Biking around town with two small children – there is the canoe option, the death-defying-put-kids-on-the-handlebars-and-one-on-the-back option, or the-savvy-let’s-try-and-meet-in-the-middle-American-option. I picked the latter, and we found a used Zigo bike on Marktplaats (the Dutch version of Craigslist). My bike is similar to the trailers you’ve probably seen, but the trailer is in the front of the bike. It’s also very handy because the trailer detaches from the bike and becomes a double-stroller. It's fun and I’ve gotten multiple compliments on and inquires as to where I got it, from many Dutch people. The kids are cozy, dry, warm, and relaxed, and I’m well, getting a heck of a workout and the only thing it’s lacking is a cup holder.
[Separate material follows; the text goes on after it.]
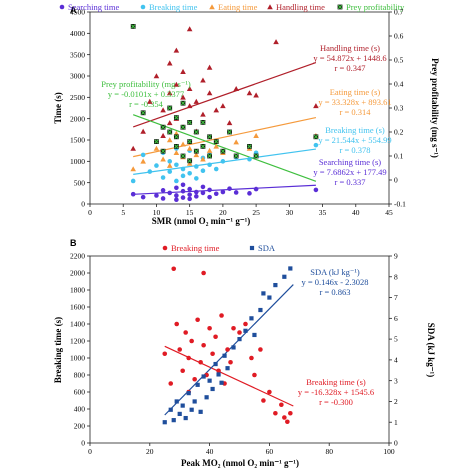 This screenshot has height=474, width=474. What do you see at coordinates (336, 292) in the screenshot?
I see `panel-b-sda-annotation-line: r = 0.863` at bounding box center [336, 292].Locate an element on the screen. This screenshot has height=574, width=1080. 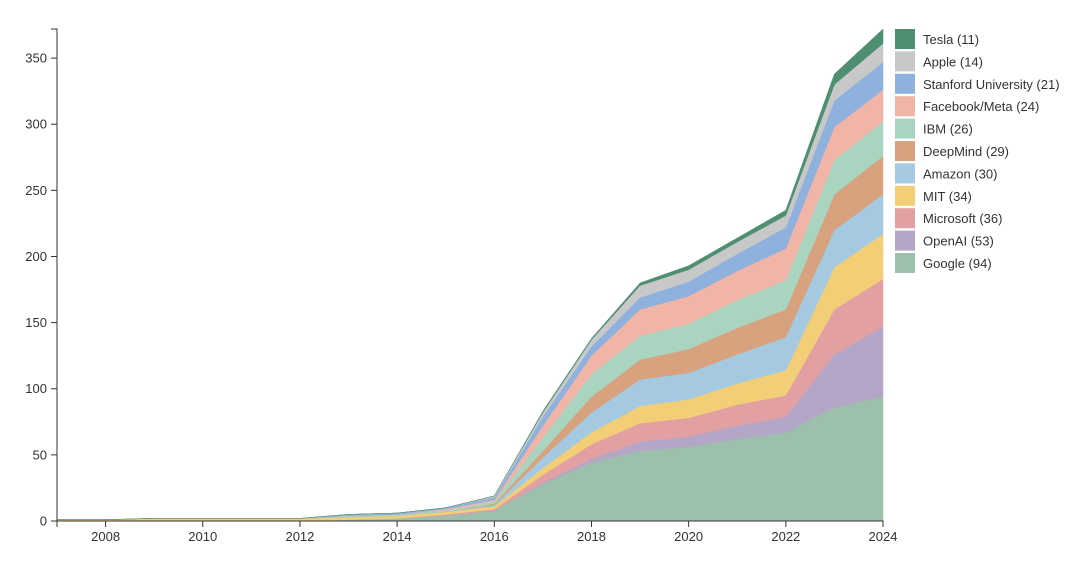
legend-label: Facebook/Meta (24) is located at coordinates (981, 106).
Luckily, after the nerve-wrecking experience on Breestraat, I’ve found a more reasonable route around the town complete with bike lanes. Her school is held twice a week on Monday and Thursday mornings. Monday was a rather lovely morning and the sun was even shining. The temperature was cool, but not uncomfortable and as I pedaled closer to her school, the scent of spring filled the air. It was a surprisingly refreshing way to begin the week. Thursday, I was indoctrinated into true Dutch culture and had to ride my bike in the pouring down rain. My jeans became soaked, raindrops pelted my face and my daughter, who was cozy and dry inside the carrier, was excitedly chanting “umbrellas, umbrellas!” The rain slowly shifted from pouring buckets to a drizzle as I neared her school, and I couldn’t help but shake my head and laugh at craziness of the scene. As the mascara I had meticulously applied just an hour early streamed down my face, I felt an overwhelming sense of accomplishment after arriving safely and happily at her school. I think I’m going to really enjoy this mode of transportation, despite the drawbacks of weather, storage space, and physical exertion. But when in
do as The Romans, right? At the very least,
I’ll be burning off all the cheese and fresh bread I’ve been consuming.